=== Input data ===

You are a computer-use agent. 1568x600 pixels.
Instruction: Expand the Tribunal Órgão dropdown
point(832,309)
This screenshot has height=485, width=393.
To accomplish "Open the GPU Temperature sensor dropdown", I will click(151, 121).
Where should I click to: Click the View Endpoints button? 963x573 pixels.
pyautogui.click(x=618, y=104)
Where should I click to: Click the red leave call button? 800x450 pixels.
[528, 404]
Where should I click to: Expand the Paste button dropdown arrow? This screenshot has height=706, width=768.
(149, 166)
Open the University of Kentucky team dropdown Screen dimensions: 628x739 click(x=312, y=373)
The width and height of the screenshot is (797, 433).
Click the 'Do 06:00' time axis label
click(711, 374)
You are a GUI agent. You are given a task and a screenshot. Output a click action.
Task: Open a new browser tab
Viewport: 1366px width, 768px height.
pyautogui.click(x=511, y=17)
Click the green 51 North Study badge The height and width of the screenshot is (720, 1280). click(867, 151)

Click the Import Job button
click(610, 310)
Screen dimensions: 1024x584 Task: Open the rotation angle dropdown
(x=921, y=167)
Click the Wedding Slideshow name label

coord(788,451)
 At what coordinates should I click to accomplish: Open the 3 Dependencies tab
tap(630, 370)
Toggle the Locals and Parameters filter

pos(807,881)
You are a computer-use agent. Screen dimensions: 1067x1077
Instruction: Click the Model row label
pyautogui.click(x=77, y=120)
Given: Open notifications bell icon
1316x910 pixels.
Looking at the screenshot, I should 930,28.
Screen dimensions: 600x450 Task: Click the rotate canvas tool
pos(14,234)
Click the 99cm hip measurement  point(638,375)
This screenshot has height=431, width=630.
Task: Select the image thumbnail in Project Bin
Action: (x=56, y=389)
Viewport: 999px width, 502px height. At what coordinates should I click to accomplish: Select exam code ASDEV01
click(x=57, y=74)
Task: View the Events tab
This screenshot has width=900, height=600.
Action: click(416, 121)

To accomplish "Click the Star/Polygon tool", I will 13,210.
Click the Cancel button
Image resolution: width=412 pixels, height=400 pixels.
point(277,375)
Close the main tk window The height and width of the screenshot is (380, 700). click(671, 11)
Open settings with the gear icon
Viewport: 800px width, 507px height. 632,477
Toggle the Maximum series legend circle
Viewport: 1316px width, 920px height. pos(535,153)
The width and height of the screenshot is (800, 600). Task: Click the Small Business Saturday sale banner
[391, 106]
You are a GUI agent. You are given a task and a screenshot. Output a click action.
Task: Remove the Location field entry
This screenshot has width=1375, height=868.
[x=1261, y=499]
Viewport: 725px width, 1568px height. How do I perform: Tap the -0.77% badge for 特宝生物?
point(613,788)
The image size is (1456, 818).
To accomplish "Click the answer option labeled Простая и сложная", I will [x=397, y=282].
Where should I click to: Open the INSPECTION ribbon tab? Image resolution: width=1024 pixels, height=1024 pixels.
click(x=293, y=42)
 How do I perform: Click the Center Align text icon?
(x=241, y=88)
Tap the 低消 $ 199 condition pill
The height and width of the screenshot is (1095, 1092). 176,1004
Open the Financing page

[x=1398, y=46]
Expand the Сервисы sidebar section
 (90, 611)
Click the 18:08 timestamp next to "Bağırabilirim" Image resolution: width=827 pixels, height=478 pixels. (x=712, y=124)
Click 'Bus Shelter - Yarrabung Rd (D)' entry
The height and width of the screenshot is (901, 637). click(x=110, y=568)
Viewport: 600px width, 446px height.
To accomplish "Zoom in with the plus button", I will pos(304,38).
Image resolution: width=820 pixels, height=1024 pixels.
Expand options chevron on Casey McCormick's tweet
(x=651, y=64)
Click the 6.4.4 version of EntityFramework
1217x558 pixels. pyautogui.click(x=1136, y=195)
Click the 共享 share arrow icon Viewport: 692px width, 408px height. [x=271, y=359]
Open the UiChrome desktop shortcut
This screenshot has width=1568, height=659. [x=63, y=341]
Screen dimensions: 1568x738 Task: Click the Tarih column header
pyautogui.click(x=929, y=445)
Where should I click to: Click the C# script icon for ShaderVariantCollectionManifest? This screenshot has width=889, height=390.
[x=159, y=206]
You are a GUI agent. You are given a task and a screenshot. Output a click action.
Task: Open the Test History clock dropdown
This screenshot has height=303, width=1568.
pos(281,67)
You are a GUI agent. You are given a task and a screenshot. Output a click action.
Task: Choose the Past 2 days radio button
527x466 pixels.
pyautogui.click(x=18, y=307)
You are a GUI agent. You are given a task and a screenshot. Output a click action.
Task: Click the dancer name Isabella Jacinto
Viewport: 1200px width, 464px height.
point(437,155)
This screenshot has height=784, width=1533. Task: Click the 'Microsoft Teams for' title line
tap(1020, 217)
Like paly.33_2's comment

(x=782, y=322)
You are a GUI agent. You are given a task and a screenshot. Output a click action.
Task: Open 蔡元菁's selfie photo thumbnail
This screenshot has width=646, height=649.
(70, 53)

===

_Aim of the exercise_
If a line above holds the string "will", copy it out.

_Result of the task_
To accomplish "Open the GPU Temperature sensor dropdown", I will click(151, 121).
To accomplish "Click the Star/Polygon tool", I will 13,210.
To accomplish "Click the answer option labeled Простая и сложная", I will [x=397, y=282].
To accomplish "Zoom in with the plus button", I will pos(304,38).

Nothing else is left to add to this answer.